Smoke Gets in Your Eyes | News | Pittsburgh | Pittsburgh City Paper

Smoke Gets in Your Eyes

A local satirical news Web site is slowly being assimilated by mainstream media outlets

Don't fret, folks: Nothing you read on page 30 of the Dec. 10 Trib PM is true. Staph infections are not caused by staff meetings. The Pittsburgh Pirates are not replacing their first- and third-base coaches with cardboard cutouts.

The headlines represent Carbolic Smoke Ball's latest incursion into the mainstream media.

"We're looking to take over the world one joke at a time," quips Carbolic contributing editor Chad Hermann. If that's true, 2008 may mark a pivotal era in that campaign.

The brainchild of editor-in-chief Tim Murray, Carbolic Smoke Ball (carbolicsmokeblog.blogspot.com) began in early 2005 as a faux-news blog much like The Onion, an online newspaper that lampoons the day's news.
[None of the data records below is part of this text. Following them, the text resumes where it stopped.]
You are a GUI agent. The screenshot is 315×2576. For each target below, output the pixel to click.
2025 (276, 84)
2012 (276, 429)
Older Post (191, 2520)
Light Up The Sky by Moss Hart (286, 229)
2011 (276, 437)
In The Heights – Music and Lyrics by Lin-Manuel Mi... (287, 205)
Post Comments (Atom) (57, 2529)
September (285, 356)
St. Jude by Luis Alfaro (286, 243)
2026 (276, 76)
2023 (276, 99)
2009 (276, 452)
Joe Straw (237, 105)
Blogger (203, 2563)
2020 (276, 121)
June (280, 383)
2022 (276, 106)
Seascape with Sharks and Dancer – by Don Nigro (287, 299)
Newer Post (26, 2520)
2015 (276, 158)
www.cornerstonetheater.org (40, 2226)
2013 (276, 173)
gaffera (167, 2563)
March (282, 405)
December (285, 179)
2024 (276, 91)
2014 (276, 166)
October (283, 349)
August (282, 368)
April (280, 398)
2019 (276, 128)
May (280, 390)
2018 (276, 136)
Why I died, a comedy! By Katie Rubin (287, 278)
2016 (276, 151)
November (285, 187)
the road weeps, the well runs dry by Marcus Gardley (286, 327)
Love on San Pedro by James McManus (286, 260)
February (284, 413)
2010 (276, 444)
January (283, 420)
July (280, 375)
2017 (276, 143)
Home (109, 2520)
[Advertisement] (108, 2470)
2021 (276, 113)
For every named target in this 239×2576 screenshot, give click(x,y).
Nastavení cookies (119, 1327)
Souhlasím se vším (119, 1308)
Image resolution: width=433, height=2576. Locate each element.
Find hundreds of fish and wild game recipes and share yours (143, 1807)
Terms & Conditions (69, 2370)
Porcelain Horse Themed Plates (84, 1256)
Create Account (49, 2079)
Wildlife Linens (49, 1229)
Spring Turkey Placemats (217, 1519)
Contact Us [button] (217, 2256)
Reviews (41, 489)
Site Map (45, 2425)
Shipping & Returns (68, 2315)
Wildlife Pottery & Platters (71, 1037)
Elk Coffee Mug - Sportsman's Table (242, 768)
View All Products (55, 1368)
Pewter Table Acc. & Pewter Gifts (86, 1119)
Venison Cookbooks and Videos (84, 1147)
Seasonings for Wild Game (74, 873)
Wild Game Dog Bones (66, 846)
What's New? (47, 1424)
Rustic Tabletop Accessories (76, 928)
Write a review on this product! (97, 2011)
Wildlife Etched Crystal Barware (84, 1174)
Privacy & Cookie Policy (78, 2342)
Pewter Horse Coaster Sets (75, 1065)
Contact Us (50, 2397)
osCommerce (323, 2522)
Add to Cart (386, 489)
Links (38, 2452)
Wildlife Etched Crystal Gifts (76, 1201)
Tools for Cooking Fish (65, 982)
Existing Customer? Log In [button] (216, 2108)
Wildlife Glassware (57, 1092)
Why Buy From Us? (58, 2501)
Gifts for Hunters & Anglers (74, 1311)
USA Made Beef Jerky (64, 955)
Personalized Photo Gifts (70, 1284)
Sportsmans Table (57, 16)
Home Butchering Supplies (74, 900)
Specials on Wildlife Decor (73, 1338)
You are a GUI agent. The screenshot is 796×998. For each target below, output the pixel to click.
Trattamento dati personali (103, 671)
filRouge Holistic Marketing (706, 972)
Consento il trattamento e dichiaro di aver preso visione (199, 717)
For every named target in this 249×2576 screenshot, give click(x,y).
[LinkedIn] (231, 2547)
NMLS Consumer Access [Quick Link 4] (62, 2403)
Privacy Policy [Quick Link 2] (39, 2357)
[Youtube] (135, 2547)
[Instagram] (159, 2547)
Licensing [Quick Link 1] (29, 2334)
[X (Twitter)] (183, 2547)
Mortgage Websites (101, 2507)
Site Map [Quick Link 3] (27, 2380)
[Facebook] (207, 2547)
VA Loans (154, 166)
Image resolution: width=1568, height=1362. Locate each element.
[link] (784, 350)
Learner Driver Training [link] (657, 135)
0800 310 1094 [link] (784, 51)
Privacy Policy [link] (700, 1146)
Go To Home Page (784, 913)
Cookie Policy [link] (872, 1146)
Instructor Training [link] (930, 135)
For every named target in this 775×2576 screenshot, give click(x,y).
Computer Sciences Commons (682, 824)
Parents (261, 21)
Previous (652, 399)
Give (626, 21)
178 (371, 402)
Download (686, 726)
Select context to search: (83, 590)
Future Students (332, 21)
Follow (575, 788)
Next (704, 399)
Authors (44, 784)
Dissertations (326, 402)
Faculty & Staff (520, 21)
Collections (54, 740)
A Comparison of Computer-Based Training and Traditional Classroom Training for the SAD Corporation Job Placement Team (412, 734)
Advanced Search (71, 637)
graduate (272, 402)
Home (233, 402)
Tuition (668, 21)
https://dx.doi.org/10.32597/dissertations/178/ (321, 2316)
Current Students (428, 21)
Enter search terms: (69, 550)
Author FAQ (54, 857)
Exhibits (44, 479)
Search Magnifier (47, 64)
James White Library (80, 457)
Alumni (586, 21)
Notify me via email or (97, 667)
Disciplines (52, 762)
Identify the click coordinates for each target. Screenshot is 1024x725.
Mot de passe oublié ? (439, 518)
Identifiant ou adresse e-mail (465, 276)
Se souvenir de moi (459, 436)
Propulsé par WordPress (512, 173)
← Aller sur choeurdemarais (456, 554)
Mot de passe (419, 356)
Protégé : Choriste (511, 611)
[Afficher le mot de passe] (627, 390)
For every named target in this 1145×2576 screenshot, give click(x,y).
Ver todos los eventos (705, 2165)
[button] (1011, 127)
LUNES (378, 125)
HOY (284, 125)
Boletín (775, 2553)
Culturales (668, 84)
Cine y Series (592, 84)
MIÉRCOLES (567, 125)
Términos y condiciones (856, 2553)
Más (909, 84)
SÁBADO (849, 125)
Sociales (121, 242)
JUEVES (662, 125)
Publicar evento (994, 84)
As with The Onion, Carbolic is composed largely of satiric news stories, tabloid headlines and doctored pictures -- all of which poke fun at public figures and current events, as well as the media itself.

Originally, says Murray, the Pittsburgh site was merely used "to entertain ourselves." But it's reaching a much larger audience now.

Shortly after the blog's launch, Carbolic teamed up with local radio station WDVE, airing spoof-news items on Friday mornings. Radio was a "whole different" format, according to Murray, requiring a more conventional "set-up/punchline" approach to jokes.

This December, Carbolic added another medium to its repertoire: the Pittsburgh Tribune-Review's afternoon edition, the Trib PM. The tabloid newspaper will allot an entire page to Carbolic every Monday, mixing its real news with its made-up counterpart.

And next February, Carbolic plans to self-publish a "greatest hits" book of more than 200 pages, commemorating the site's first three years.

That's a lot of work for an outlet that features four main staffers and a dozen contributors. "We're writing jokes that can appear in all three formats," Hermann says -- online, in print, and on the air.

But although writing for the different mediums has its difficulties, Hermann says one question trumps all the others: "Is it funny?" he says. Crafting the material is "about package and delivery."

Trib PM editors Josie Roberts and Chris Pastrick did not return calls for comment on the story. But one stipulation of Carbolic's arrangement with the paper -- which Murray says involves no money -- is that all the material published will be original.

"The Trib asked for first run, so they don't get reruns from the Web site," Hermann says.

But according to Murray, while Trib staff were the ones to propose the idea, the decision to print real and fake news together wasn't easy for the Trib.

"They were afraid somebody picking it up will mistake it for real news," he says. "They contemplated putting the page upside down."

But with a couple installments published already, Carbolic editors don't see a problem appearing in the Trib PM's pages. Unlike the paper's morning edition, the Trib PM highlights celebrity news on its cover, and the overall mix of stories is typically lighter.

"It doesn't feel weird being in the Trib," Hermann says. "It's not like we're next to the front page. We're at page 30, near the celebrity news."

"Being in print made it look funnier," Murray adds.

Part of Carbolic's broader agenda in 2008 is to reduce its coverage of local events, such as Mayor Luke Ravenstahl's antics, and focus more on national news. "We're proud of how popular [Carbolic] has become locally," Hermann says, "but we want to become more popular nationally, take our act on the road and open up for Van Halen."

The group plans to launch a sister site, focused exclusively on topics of nationwide interest, next year.

"Let's face it: The mayor is a goldmine," Hermann says. "He is available for material every day." Still, he says, "We're tired of Luke jokes," and national audiences visiting the site don't get them.

"We have to keep the Pittsburgh stuff," Murray says. "But we want a separate entity to see if we can take a run at The Onion."